Читаем Групповые люди полностью

Я приняла новое решение: вставать в три и начинать уборку моего кинематографа в половине четвертого. Никого нет. Тишина. Одна только неприятность: будить постового, чтобы взять у него ключ. Они ругаются, но ключ все равно дают. И вот в одно совершенно прекрасное утро, когда я кончала уборку и оставалось только выкинуть мусор… Я с легкостью подхватила два ведра с мусором и выскочила на улицу, потому что жбаны с мусором (так у нас зовут помойные короба) были во дворе. В это же время дверь одного подъезда раскрылась, и из нее вышла знакомая мне семья. Только что проснувшись, опрятные, в спортивных костюмах, с прыгалками и с мячом в руках, они вышли, должно быть, на утреннюю зарядку. Я проклинала все на свете: ну почему эти дурацкие жбаны надо было поставить именно напротив их подъезда и почему "они" не спят, как положено, всем гражданам (мне бы их заботы), а встают ни свет, ни заря, чтобы гонять мяч и прыгать на тротуаре. От волнения я споткнулась, и одно ведро опрокинулось. Благо не все вывалилось из ведра. Сгорая от стыда, я быстро собрала бумажки и стала что-то поправлять на моих рваных босоножках. Поправлять там было бесполезно, потому что пряжка была оторвана и застегнуть ремешок было просто невозможно. На мне была наглухо повязанная косынка, так только в бане повязываются, мои старые выцветшие штаны, несмотря на частую стирку, все равно казались грязными, они обладали необыкновенной способностью вбирать в себя всю пыль кинотеатра — пузырились на коленях, и ко всему этому эти безобразные зеленые с белыми номерами огромные ведра с мусором. Мне казалось, что отец или мать девочки вот-вот скажут: "Ну и знакомые у тебя".

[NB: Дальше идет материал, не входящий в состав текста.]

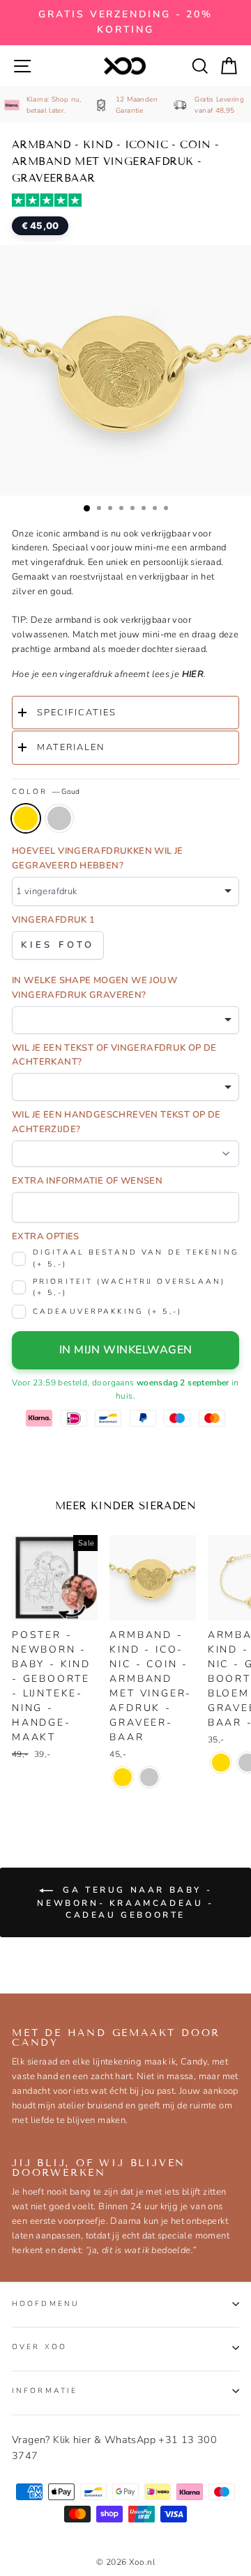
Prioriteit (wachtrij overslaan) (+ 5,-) (129, 1287)
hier (193, 674)
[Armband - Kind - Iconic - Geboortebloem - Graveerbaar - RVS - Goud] (221, 1762)
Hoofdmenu (45, 2303)
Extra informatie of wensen (87, 1181)
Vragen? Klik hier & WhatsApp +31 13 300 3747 (114, 2448)
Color (45, 791)
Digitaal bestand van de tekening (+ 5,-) (136, 1258)
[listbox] (125, 891)
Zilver (59, 818)
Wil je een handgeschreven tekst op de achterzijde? (116, 1122)
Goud (26, 818)
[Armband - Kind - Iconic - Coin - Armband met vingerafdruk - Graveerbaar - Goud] (122, 1777)
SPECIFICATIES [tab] (76, 712)
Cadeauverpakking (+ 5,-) (107, 1311)
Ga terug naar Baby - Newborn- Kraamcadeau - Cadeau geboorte (125, 1902)
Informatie (44, 2390)
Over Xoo (39, 2347)
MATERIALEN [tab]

Я колебалась, куда же мне двигать: вперед или назад. И все-таки я овладела собой. Шагнула навстречу моим знакомым, поздоровалась, слегка улыбнулась и пошла к мусорному жбану.

Странно, казалось бы, ничего не произошло, но эту встречу мне было пережить куда труднее, чем ежедневное ползание под креслами зрительного зала".

17

Наша лаборатория располагалась в подвальной комнатушке, которая была как раз между библиотекой и клубом. Когда мы порылись в библиотеке, поразились тому, что обнаружили все стенографические отчеты съездов партии, старые издания "Большевика", первое собрание сочинений Ленина — вся внутрипартийная борьба развернулась перед нами, и тогда родился замысел — засесть за настоящую научную работу.

Мешал, конечно, Квакин. Но мы с ним сторговались. Он спит между стеллажами, мы и матрасик ему раздобыли, а мы работаем. Нам и часу хватило на то, чтобы создать пять-шесть страниц о наиболее благоприятных условиях для гармонического развития заключенных, а остальное время — на чтение старых изданий, на разговоры, на анализ, на создание живого исторического знания.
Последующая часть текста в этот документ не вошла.